**Work instructions**
Lines with the word "agent" in them must be copied from the records below.
*** Data provided Section Begins ***
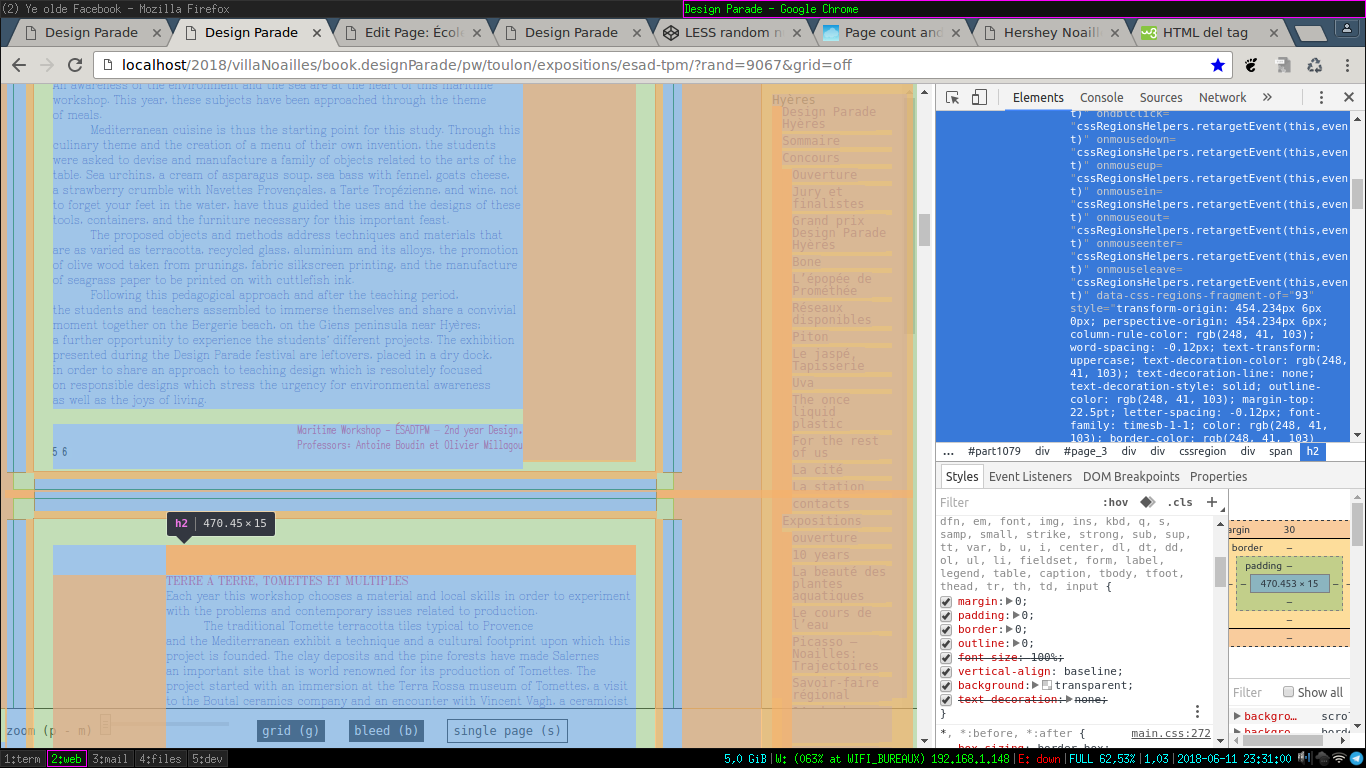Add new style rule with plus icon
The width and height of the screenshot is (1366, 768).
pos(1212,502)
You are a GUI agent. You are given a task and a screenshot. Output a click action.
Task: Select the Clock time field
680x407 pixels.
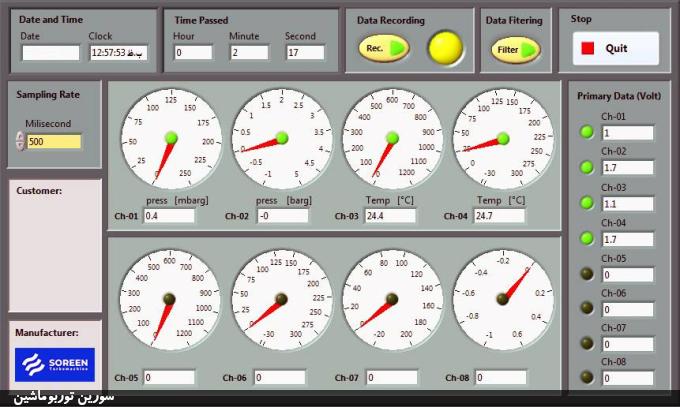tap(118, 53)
*** Data provided Section Ends ***
*** Data provided Section Begins ***
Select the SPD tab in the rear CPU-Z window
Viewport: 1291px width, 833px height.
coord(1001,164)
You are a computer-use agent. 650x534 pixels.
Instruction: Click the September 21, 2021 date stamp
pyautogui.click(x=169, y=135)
*** Data provided Section Ends ***
**Result**
You are a GUI agent. You are given a task and a screenshot. Output a click action.
You are a computer-use agent. 650x534 pixels.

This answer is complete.